Most divorced people assume that their divorce decree took care of splitting up any financial obligations they incurred during their past marriage. What no one tells them is that creditors do not care what agreements you and your ex-spouse have come to. To them you still owe that debt. Your agreement with the individual creditors predates the agreement you and your spouse have come to through a divorce decree.
Many divorced people learn the hard way that creditors don't care how property and bills are divided in a divorce. If a debt was incurred in a joint account, both spouses are responsible for paying it back.
What's the best way to avoid accruing unknown secured debt?
Identify All Vulnerable Accounts
This situation can be avoided. First, all vulnerable accounts need to be identified. This includes all credit accounts your spouse could access, either as a joint borrower or as an authorized user. The difference here is that an "authorized user" can use the account, but unlike a "joint borrower," the user is not liable for the debts they incur. It's important to locate all of these joint accounts, even store accounts that may have been opened and not used years ago.

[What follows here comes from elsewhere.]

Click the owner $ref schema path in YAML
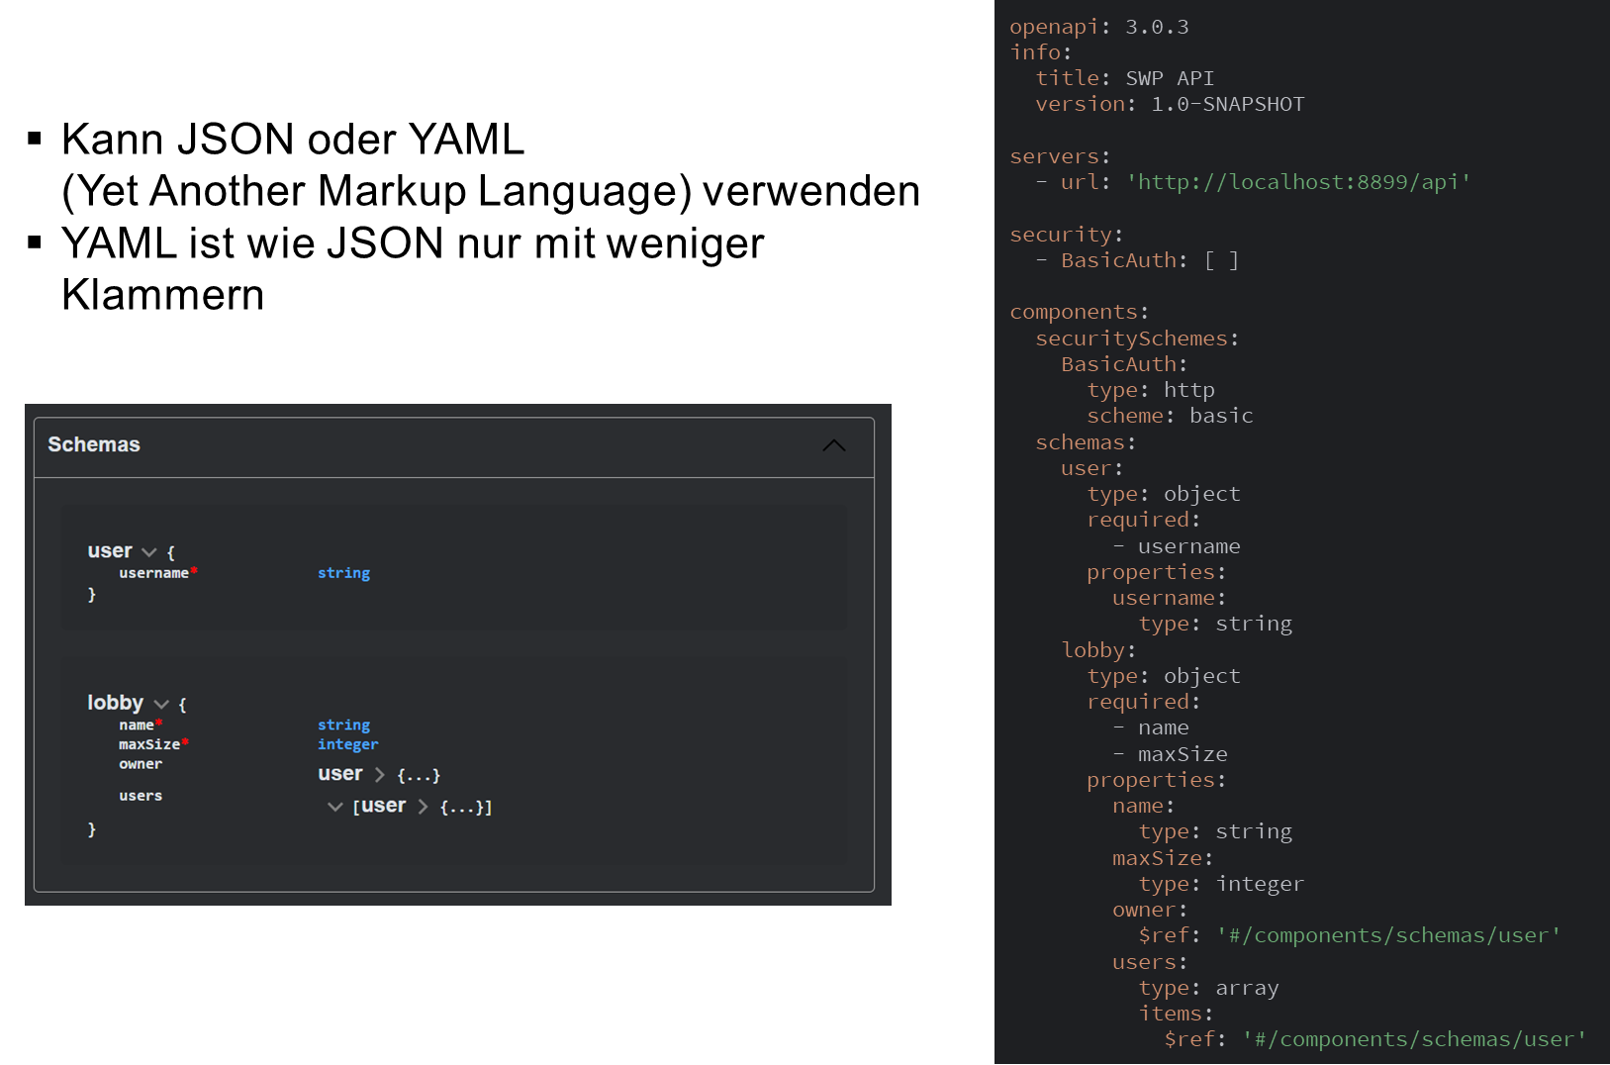Image resolution: width=1610 pixels, height=1065 pixels. click(x=1387, y=935)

One way to find these old accounts is to search through all of your old records. If you keep a diligent eye on all of your finances, or are just a pack rat, then this may be the way to find every old account. Often, people don't keep all old records though, so a quicker way is to get a credit report. The three major credit reporting bureaus are Experian, Equifax and Trans Union. A free credit report can be obtained once a year from www.annualcreditreport.com.

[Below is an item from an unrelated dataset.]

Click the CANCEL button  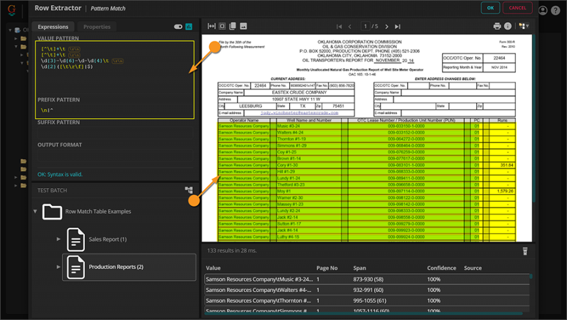point(517,8)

If you are using a credit report, then you need to pinpoint all susceptible accounts. First, list all accounts on the report that are listed as "open." From the credit report you should be able to tell if the account is a joint or individual account. However, your credit report may not indicate if there are any authorized users on the account. This information can be obtained by the lender directly. Once you identify all accounts that may be joint or have authorized users, you will need to find the account numbers. You will also need the contact information for each creditor.
Decide What to Do With the Identified Accounts
The next step is to decide what to do with the accounts. Ideally you want to close all joint accounts but you have several options. You can either, freeze the account, close the account, remove all authorized users, or leave the account alone. Closing the account is ideally what should happen, but if you owe a balance on the account you may only be able to freeze it until that gets paid down. Freezing the account will at least keep you from incurring any more debt on the account. Likewise, removing all authorized users will limit the people who can potentially create debt on the account. Try to be as diligent as possible when closing these accounts. Ask for written confirmation the accounts are closed and ask for it to be noted in your file with the lender why the account is being closed.
With all joint accounts closed or frozen, there's no way the account balances can grow without your knowledge. The next key is to make sure all the payments on these accounts stay current. Divorce negotiations can take a while, and only one late or missed payment can hurt your credit. Going through these steps can help prevent a large financial burden left by a spendthrift or vengeful ex-spouse.